O candidato ao governo da Bahia ACM Neto (União Brasil) voltou a criticar a fila da regulação e apontou a saúde pública como uma das áreas prioritárias de sua campanha. Em entrevista à Sociedade, nesta quarta-feira (16), o ex-prefeito de Salvador apresentou propostas para reduzir o tempo de espera por atendimento e ampliar a oferta de serviços médicos no estado.
Para Neto, o primeiro passo para enfrentar o problema seria reconhecer a existência da fila e a dimensão da demanda.
“Antes de tudo, tem que reconhecer o problema. Reconhecer o problema. O problema existe, é sério, é grave”, declarou.
Durante a entrevista, o candidato também questionou uma declaração atribuída ao governador Jerônimo Rodrigues (PT) sobre o tempo de espera para internamento. Neto contrapôs a afirmação a relatos de pacientes que, segundo ele, permanecem por períodos prolongados aguardando atendimento.
A regulação é um dos temas recorrentes na disputa pelo governo da Bahia. Neto já apresentou em outras ocasiões o chamado Pix Saúde como uma das medidas que pretende adotar caso seja eleito.
Expansão da rede no interior
Uma das propostas apresentadas pelo candidato é ampliar a estrutura hospitalar fora de Salvador. Neto defendeu a construção ou expansão de unidades no interior, com aumento da oferta de leitos, serviços de urgência e emergência, UTIs e atendimentos especializados.
“Existe uma deficiência muito grande de leitos hospitalares, de atendimentos de urgência e emergência, de UTIs e de atendimentos especializados, a começar dos serviços de oncologia no interior”, afirmou.
Segundo o candidato, a descentralização da rede poderia diminuir a pressão sobre os hospitais estaduais e reduzir a necessidade de deslocamento de pacientes do interior em busca de atendimento especializado.
Parceria com municípios
Outra frente citada por Neto envolve a ampliação da participação das prefeituras na oferta de serviços de saúde. A proposta prevê parcerias entre o governo estadual e os municípios para reformar, ampliar e equipar hospitais municipais, além da contratação de profissionais.
“Muitos dos serviços que hoje são direcionados para a rede pública estadual, para os hospitais estaduais, podem ser resolvidos em hospitais municipais se eles tiverem melhores condições de funcionamento”, afirmou.
Neto defendeu que o Estado participe do financiamento de estruturas municipais quando as prefeituras não tiverem recursos suficientes para manter ou ampliar os serviços.

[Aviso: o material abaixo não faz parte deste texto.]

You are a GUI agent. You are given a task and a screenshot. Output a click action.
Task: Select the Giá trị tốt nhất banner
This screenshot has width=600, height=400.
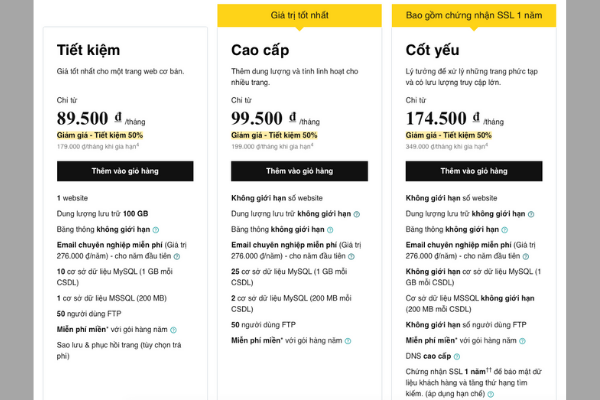point(299,16)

“O prefeito sozinho não consegue pagar a conta. É aí onde entra o Governo do Estado”, disse.
Pix Saúde
A terceira proposta apresentada pelo candidato é o Pix Saúde, que prevê a contratação de serviços em hospitais particulares e filantrópicos quando não houver vagas disponíveis na rede pública para pacientes em situações consideradas graves.
Neto afirmou que a rede pública continuaria sendo a primeira opção, mas que o governo deveria recorrer à rede privada quando a falta de vagas pudesse prolongar a espera por atendimento.
“A prioridade é internar no hospital público. Mas se não tem a vaga no hospital público, aí é preciso tomar a decisão de salvar a vida da pessoa”, afirmou.
Pela proposta, o Estado pagaria diretamente pelo atendimento realizado em uma unidade privada credenciada.
“Vamos direcionar aquele paciente para um hospital particular, o tratamento vai ser feito na rede particular e o governo do Estado vai pagar a conta para salvar a vida da pessoa. Esse é o PIX Saúde”, declarou.